Бесконфликтность, лжепатриотизм, безапелляционность, чиновничьи приоритеты уходили из литературы, искусства тяжело и надсадно, и те, кто так или иначе должен был уступить дорогу, занять иное место, а может быть, и вовсе уйти, пускали в ход все мыслимые и немыслимые способы удержания высот. Любой промах возводился в принцип, любое слово ставилось в строку. К сожалению, и многим молодым литературным звездам того времени не хватало взвешенного взгляда на совокупность событий «внутри» и «вовне». Их упоение успехом, убежденность в своей абсолютной правоте оборачивались просчетами. Оказалось, что не так просто развеять прах прошлого. Самое печальное состояло в том, что азарт нетерпения, некоторые — по-своему объяснимые — перехлесты давали повод тем, кто всегда четко отмерял свои поступки, кто «не выходил из берегов», не рисковал, не дерзил, грозить назидательно пальцем: «Вот ведь куда их заносит, вот ведь на что они поднимают руку — на святая святых!» А там уже разрешать спор начинали те, кто имел право и власть…

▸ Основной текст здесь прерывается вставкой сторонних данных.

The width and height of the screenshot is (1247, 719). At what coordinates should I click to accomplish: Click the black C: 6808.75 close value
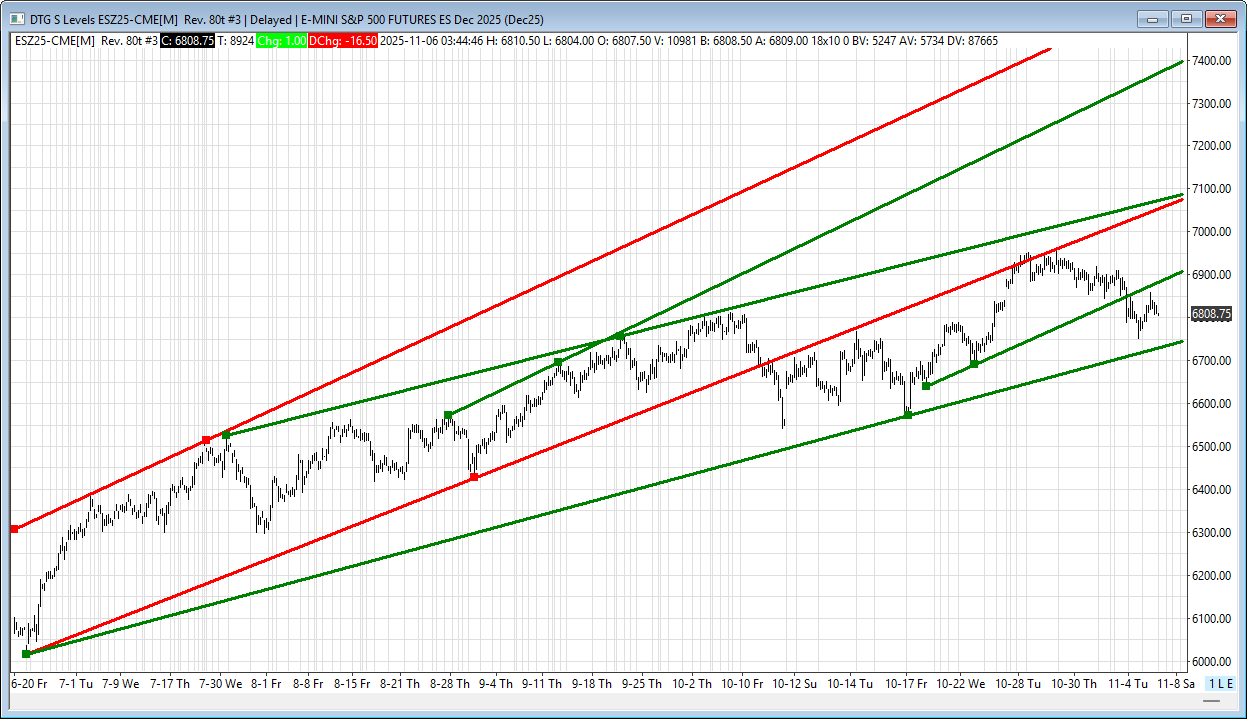tap(187, 41)
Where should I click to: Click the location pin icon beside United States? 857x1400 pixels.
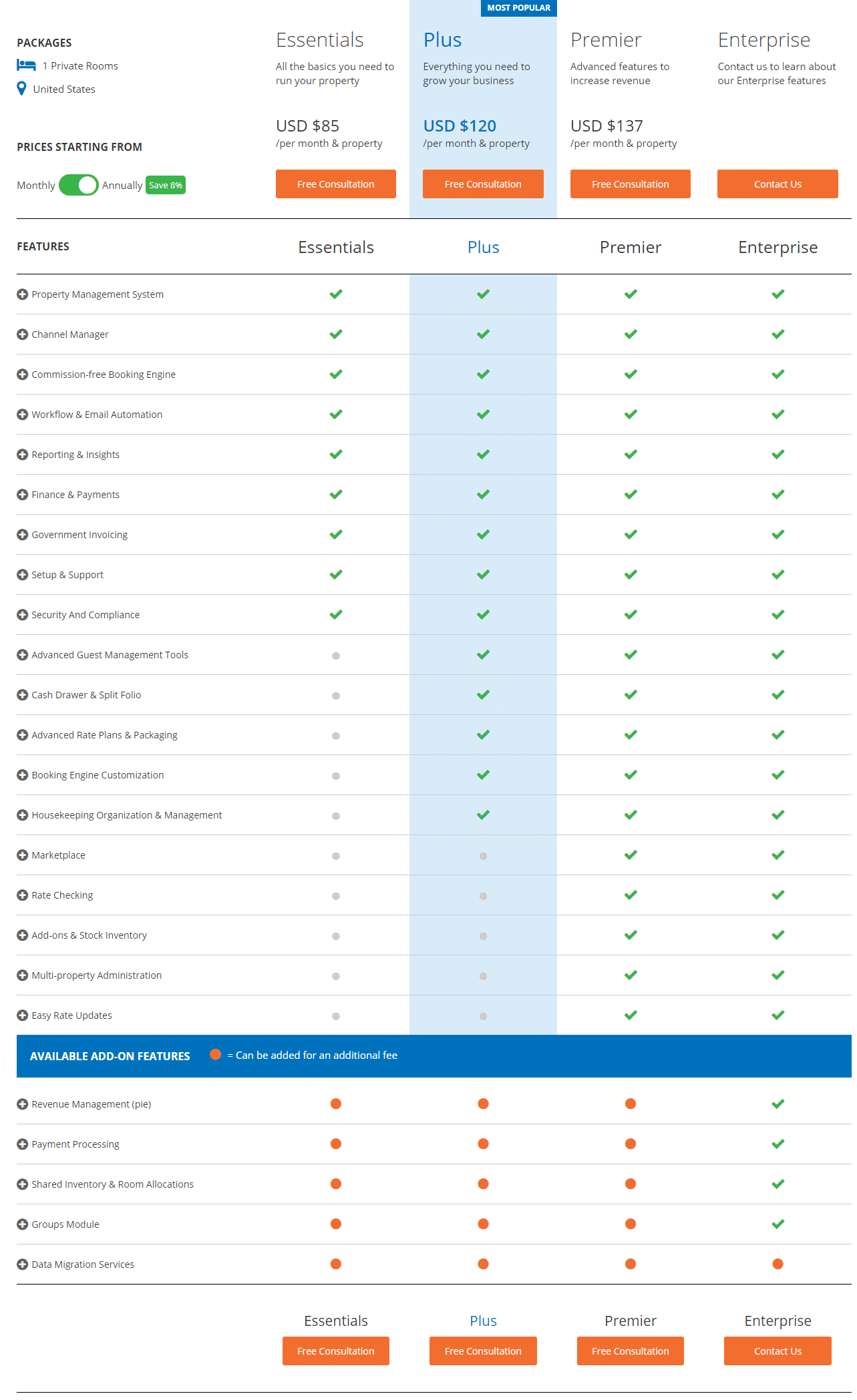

Часто на такое подбивали и самого Хрущева, и он бывал непростительно груб.
Недавно я прочел, что роман Василия Гроссмана «Жизнь и судьба» был «арестован» в 1961 году и Гроссман написал Хрущеву. Тогда я ничего не знал об этом. Думаю, что Хрущев не читал письма, либо не вник в его суть. Как пишут очевидцы, объяснение по поводу романа у Гроссмана было с Сусловым. Он заявил, что книга не увидит свет и через двести пятьдесят лет.
В 1988 году, как известно, роман опубликовали.

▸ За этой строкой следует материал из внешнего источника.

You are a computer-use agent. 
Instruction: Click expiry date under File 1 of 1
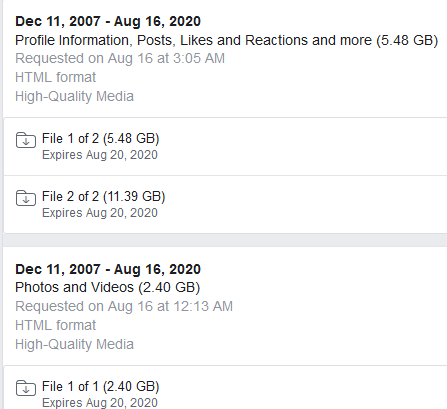click(100, 403)
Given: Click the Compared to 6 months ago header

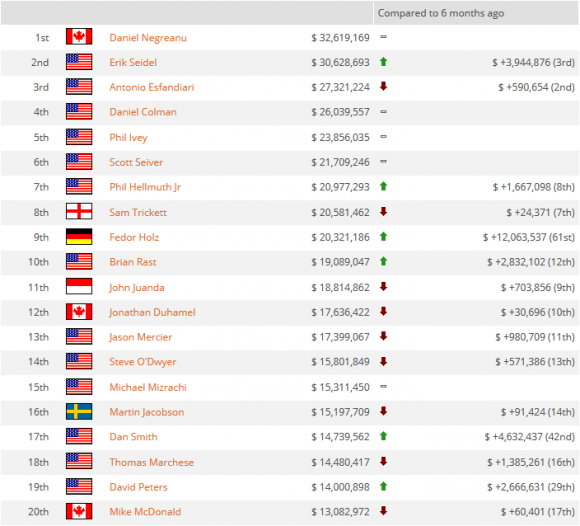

Могло ли это случиться раньше? Что изменилось бы в его судьбе, прояви Хрущев больше внимания к работе Василия Гроссмана? Думаю, что Никита Сергеевич не смог бы постичь всю сложность этого романа, не смог бы принять его. Постижение романа требует не только интуиции. Вполне возможно, что Хрущев был бы (или был?) солидарен с Сусловым.
Спрашиваю себя: если мне пришлось бы решать судьбу книги Гроссмана в то время, как бы я поступил? Должен честно признаться: не предложил бы ее к публикации. Я был потрясен, прочитав книгу в 1988 году, долго не мог прийти в себя от внутреннего озноба — ум еще противился, не хотел соглашаться с тем, как связана и к чему ведет логика романа, будто он написал не о нас, не о нашем мире. Только постепенно собственная ущербность уходила, и я уже не мог оторваться от страниц.